(EXERCISE TASK) Please return, word for word, the part of the material below that opens with the line containing "Given: Expand the Contacto dropdown menu" and runs through its end. Leave the pictures out of your answer.

(Saved entries)
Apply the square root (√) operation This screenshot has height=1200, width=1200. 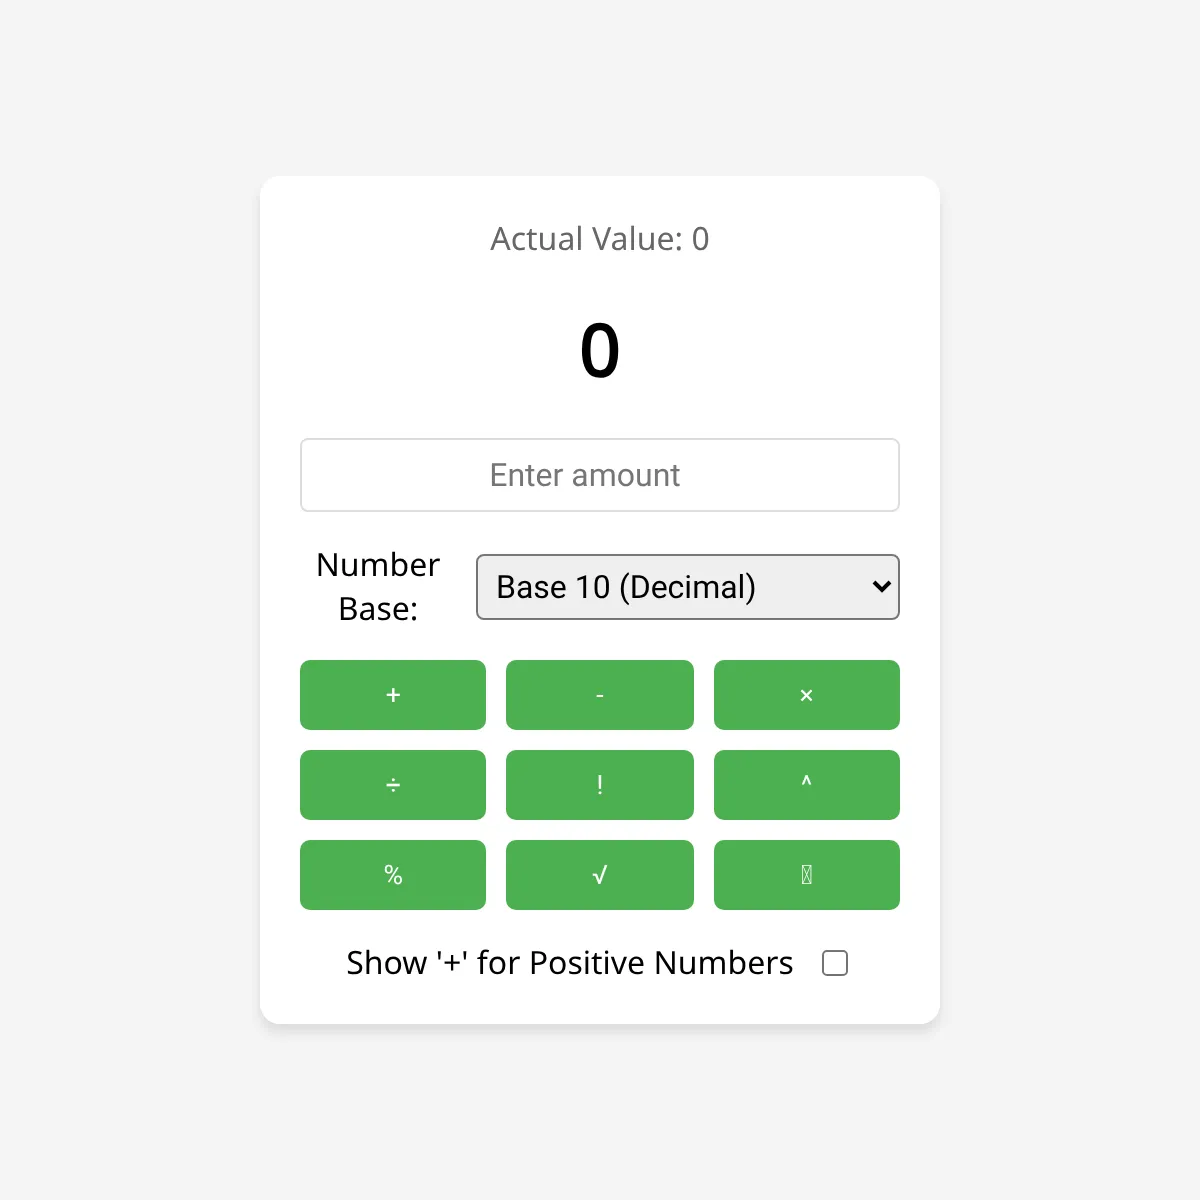[x=600, y=875]
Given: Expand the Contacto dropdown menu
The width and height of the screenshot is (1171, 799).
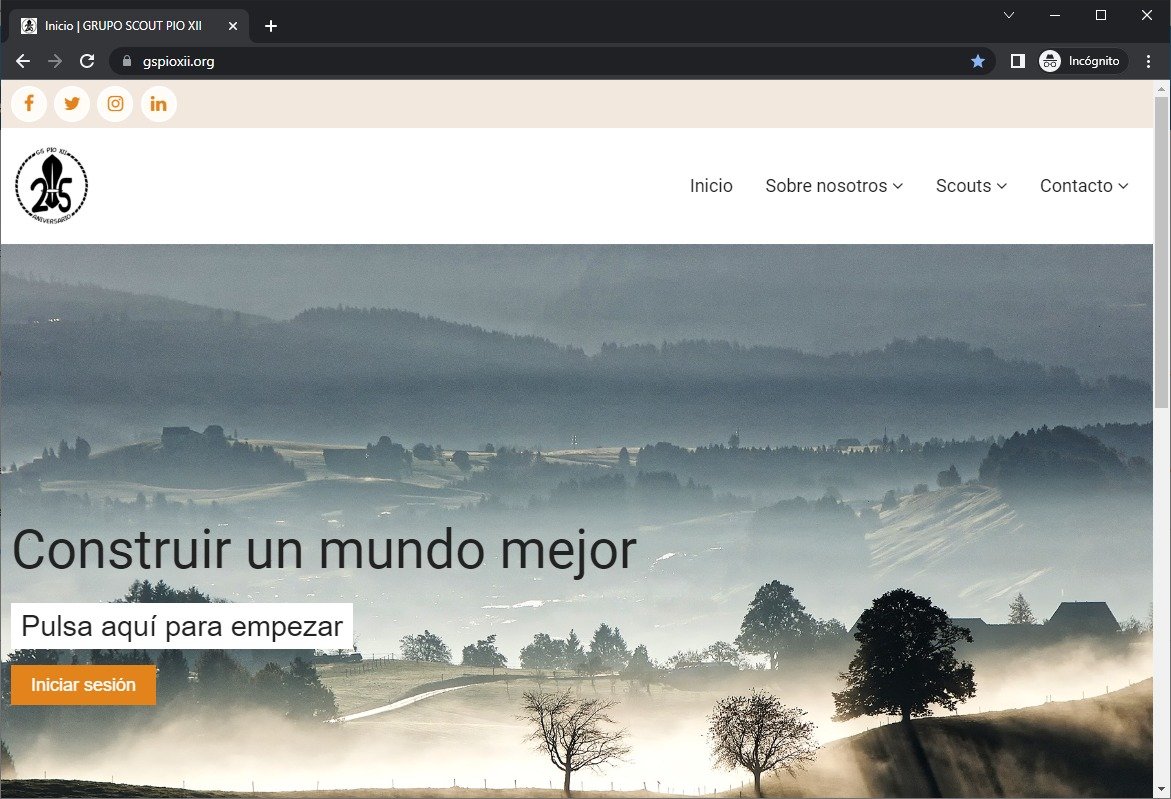Looking at the screenshot, I should [x=1083, y=186].
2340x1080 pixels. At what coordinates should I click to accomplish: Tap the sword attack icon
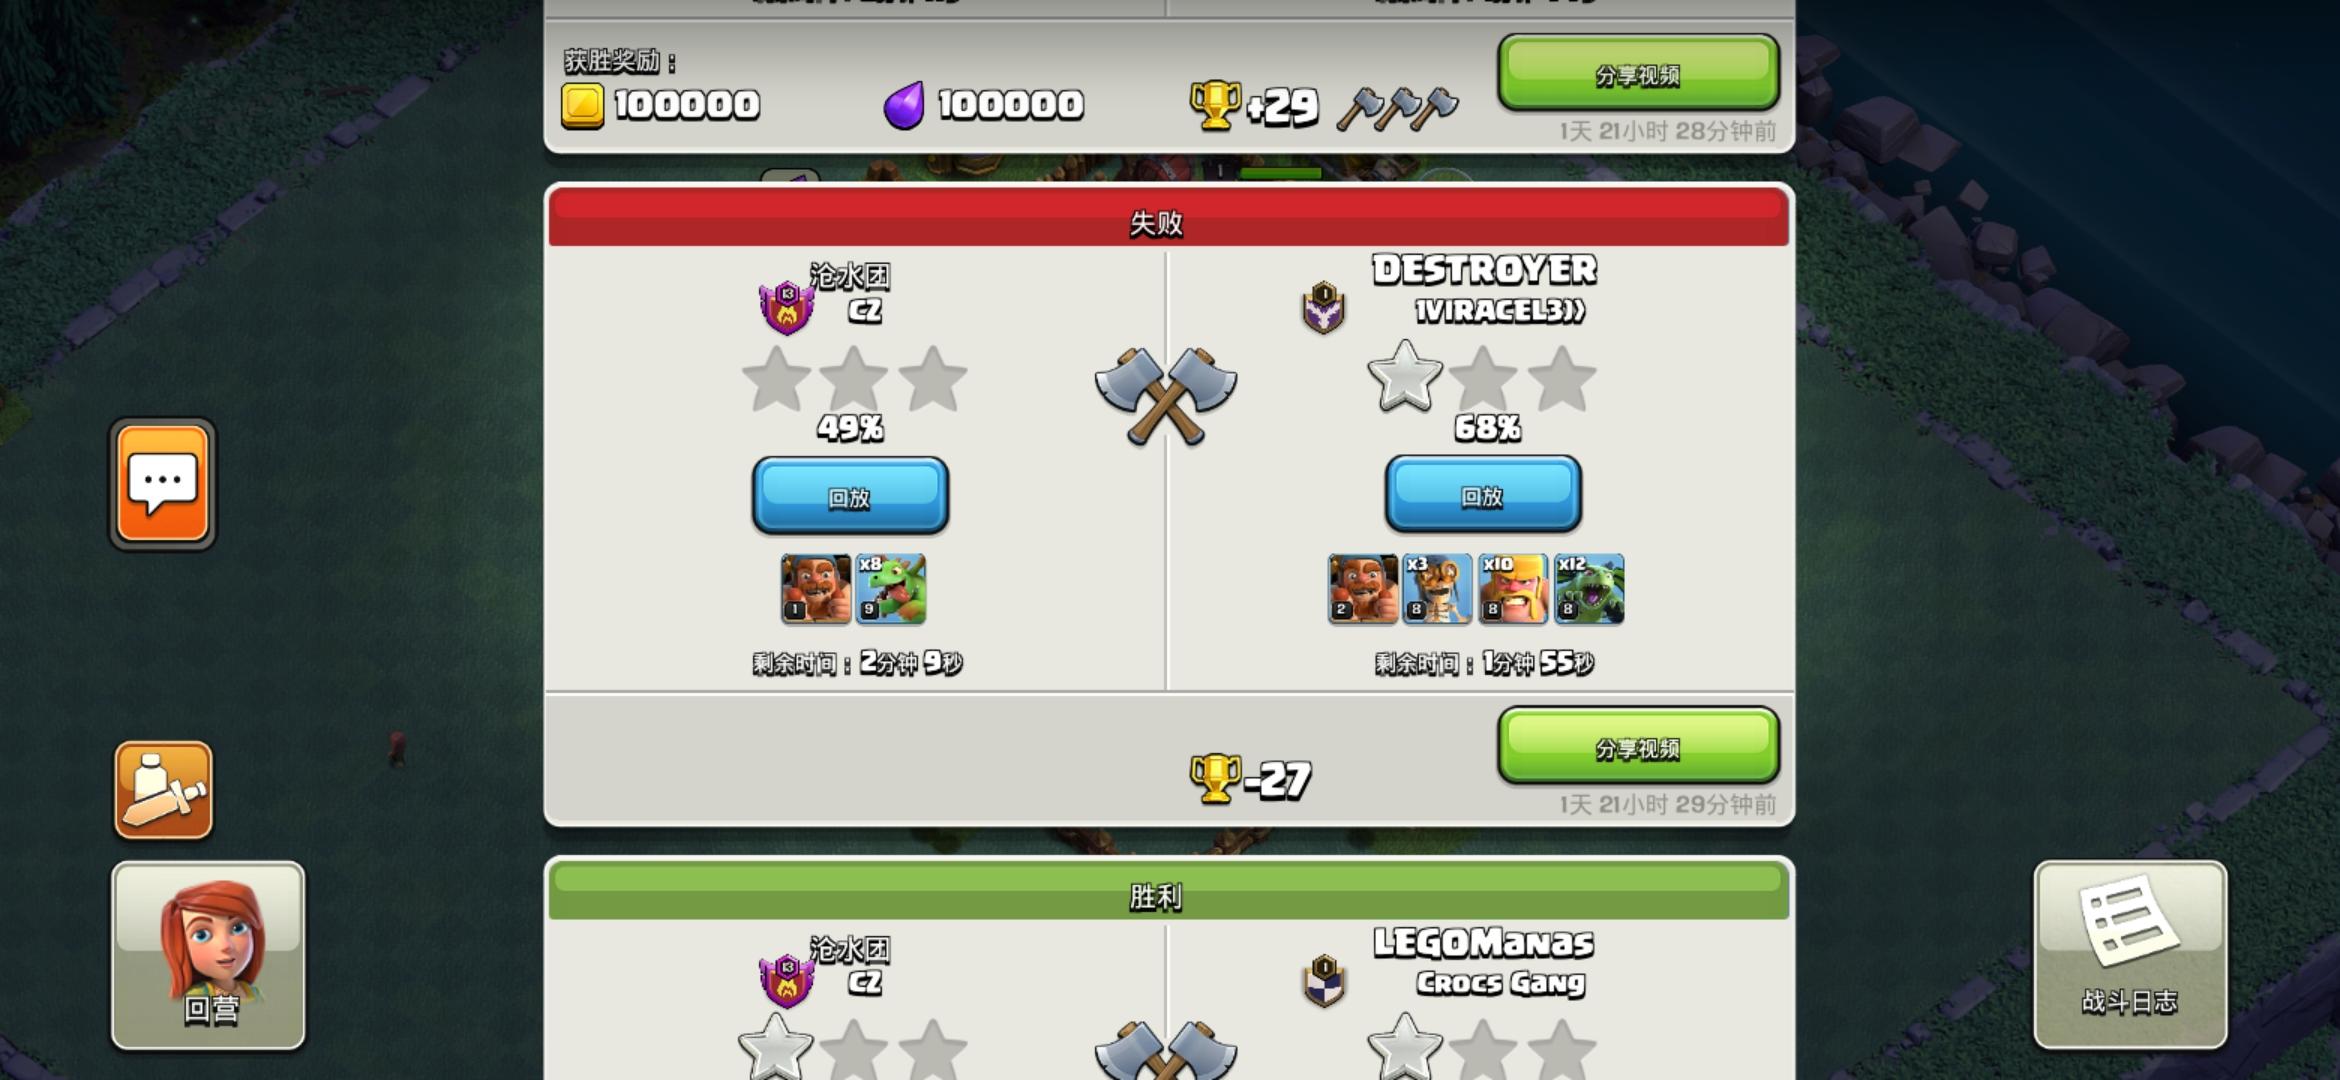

(EXERCISE ANSWER)
Given: Expand the Contacto dropdown menu
The width and height of the screenshot is (1171, 799).
Looking at the screenshot, I should [x=1083, y=186].
2340x1080 pixels. At what coordinates should I click to accomplish: Tap the sword attack icon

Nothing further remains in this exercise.